▼

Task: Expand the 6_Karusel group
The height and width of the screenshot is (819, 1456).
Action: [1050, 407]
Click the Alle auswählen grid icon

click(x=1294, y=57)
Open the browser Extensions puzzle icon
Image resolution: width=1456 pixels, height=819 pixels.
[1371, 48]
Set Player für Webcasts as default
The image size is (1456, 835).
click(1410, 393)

▲

What you need to do. Transcribe the data above in full, keeping every word as it is.

Problem solution.
Task: Expand the 6_Karusel group
The height and width of the screenshot is (819, 1456).
Action: [1050, 407]
Click the Alle auswählen grid icon

click(x=1294, y=57)
Open the browser Extensions puzzle icon
Image resolution: width=1456 pixels, height=819 pixels.
[1371, 48]
Set Player für Webcasts as default
The image size is (1456, 835).
click(1410, 393)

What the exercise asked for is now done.